Chaos Engineering Overview

Chaos Engineering is the practice of proactively introducing controlled faults into applications and infrastructure to test the resilience of business services. Developers, QA teams, performance engineers, and Site Reliability Engineers (SREs) run chaos experiments to measure system resilience and discover weaknesses before they impact production.

Harness Chaos Engineering provides end-to-end tooling for resilience testing at enterprise scale through proven chaos engineering principles.

Core Capabilities

Chaos Experiments: Run chaos experiments with 200+ built-in faults, probes, and actions covering Kubernetes, cloud platforms, Linux, Windows, and application runtimes.

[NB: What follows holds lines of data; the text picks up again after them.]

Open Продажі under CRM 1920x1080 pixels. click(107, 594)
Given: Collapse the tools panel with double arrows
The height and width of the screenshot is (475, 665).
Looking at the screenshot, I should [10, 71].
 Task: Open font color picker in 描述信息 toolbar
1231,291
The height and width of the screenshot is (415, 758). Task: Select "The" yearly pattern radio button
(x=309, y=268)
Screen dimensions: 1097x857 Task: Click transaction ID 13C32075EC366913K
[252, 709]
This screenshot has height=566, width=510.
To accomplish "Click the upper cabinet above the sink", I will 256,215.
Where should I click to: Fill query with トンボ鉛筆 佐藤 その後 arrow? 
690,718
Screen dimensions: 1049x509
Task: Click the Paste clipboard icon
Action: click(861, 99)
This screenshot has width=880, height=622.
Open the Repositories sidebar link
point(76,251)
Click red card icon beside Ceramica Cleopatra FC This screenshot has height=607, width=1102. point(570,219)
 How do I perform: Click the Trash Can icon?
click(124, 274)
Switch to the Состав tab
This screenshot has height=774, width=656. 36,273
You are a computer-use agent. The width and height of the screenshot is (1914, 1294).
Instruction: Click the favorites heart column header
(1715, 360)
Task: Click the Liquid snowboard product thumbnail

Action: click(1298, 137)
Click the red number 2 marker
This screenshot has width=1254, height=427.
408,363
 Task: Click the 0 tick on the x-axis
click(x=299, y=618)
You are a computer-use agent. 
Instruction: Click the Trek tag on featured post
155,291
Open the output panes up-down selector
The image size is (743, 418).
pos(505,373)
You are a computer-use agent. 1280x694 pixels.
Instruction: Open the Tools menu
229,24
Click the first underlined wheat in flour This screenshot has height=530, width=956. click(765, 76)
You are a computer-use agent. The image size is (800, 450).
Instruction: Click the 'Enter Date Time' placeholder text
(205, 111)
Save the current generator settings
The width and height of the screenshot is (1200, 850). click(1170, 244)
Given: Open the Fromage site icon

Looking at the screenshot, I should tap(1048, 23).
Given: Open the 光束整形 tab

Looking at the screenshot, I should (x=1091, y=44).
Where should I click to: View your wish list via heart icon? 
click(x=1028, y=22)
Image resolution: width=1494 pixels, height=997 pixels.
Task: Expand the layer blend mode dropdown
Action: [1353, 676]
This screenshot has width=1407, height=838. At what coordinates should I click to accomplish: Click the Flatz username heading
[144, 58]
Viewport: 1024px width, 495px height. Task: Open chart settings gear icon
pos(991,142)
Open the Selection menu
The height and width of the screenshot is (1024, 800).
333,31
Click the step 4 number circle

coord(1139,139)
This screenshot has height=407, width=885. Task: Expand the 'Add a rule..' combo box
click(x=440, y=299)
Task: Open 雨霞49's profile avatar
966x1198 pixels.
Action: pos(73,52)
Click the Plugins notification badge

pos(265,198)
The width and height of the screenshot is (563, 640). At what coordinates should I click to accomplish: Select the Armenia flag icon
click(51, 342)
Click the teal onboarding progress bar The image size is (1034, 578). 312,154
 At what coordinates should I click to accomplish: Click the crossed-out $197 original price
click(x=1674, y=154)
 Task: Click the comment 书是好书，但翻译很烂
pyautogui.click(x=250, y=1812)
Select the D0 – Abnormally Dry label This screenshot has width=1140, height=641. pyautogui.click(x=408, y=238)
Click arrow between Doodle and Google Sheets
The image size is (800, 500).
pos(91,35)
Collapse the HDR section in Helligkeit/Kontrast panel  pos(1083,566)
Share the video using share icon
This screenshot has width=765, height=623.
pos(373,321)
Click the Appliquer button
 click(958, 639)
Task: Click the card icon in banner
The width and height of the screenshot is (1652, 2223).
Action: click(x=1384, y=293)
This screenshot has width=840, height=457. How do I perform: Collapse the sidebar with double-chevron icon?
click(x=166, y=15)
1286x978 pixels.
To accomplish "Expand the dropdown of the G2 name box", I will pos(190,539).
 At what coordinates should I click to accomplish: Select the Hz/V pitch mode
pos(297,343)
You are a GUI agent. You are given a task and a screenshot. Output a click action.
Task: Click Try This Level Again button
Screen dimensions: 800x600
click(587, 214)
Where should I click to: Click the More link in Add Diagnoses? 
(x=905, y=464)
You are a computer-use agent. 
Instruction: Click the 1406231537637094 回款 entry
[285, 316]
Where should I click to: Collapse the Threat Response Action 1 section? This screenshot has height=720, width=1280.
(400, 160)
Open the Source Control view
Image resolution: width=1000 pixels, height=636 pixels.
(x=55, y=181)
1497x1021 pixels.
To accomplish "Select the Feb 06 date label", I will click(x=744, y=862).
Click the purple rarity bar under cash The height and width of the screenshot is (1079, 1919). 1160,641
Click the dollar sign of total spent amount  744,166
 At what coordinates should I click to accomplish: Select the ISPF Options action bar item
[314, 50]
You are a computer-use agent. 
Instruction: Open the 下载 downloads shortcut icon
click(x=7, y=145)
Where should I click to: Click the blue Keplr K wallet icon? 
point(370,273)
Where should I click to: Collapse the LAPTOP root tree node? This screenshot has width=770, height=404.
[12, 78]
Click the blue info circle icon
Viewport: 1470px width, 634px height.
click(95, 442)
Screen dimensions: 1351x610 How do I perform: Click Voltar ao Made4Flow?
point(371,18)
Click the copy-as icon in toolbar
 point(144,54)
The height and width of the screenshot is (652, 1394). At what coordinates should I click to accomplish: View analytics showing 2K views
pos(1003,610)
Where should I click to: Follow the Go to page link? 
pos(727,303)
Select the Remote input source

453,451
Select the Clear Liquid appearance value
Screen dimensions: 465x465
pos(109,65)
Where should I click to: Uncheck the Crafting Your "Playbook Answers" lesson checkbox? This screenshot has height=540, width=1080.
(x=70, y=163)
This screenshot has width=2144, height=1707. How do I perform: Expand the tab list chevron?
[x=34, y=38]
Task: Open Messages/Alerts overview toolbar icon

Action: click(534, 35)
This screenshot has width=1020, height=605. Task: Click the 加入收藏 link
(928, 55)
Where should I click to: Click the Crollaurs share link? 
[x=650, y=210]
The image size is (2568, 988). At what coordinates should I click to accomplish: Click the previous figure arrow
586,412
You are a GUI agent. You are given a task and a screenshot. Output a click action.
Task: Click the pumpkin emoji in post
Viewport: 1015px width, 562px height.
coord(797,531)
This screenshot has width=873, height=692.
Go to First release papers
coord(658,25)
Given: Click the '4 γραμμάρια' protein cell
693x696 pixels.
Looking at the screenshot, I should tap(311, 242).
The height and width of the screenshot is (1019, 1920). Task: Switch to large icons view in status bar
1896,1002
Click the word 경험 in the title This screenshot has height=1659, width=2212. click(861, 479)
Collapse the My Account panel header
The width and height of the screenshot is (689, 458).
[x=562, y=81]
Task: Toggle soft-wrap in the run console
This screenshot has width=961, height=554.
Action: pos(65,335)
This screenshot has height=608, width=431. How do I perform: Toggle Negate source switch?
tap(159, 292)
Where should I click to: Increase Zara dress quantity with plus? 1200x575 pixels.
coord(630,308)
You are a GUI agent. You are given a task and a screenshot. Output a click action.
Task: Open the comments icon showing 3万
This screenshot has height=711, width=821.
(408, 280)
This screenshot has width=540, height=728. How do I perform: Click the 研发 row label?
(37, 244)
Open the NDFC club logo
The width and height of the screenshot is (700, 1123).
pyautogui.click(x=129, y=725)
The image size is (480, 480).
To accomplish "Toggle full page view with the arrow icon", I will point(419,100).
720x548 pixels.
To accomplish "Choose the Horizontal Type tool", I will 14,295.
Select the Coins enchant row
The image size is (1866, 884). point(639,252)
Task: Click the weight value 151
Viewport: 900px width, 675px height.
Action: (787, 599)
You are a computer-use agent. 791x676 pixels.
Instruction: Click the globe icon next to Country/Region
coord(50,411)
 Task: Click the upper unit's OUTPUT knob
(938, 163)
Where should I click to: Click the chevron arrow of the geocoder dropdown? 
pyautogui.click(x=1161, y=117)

Resilience Probes: Avoid the manual observation of the impact of chaos fault injection in the experiments. Use resilience probes to programmatically observe the expected behaviour or steady state through the interactions with APMs and applications.

Actions: Perform custom tasks within a chaos experiment. Helpful for notifications via email, slack, teams etc, triggering webhooks and starting load testing scripts within the experiment.

Enterprise Governance: ChaosGuard provides fine-grained control over who can run which experiments on what systems and during which time periods.

Centralised Chaos Execution Plane: Scalable architecture with centralized execution and distributed agents for enterprise environments, made possible by Harness Delegate.

Connectors: Seamless integration with CI/CD pipelines, monitoring tools like and cloud service providers.

AI-Powered: AI Reliability Agent that provides recommendations for experiment creation, optimization, and failure resolution.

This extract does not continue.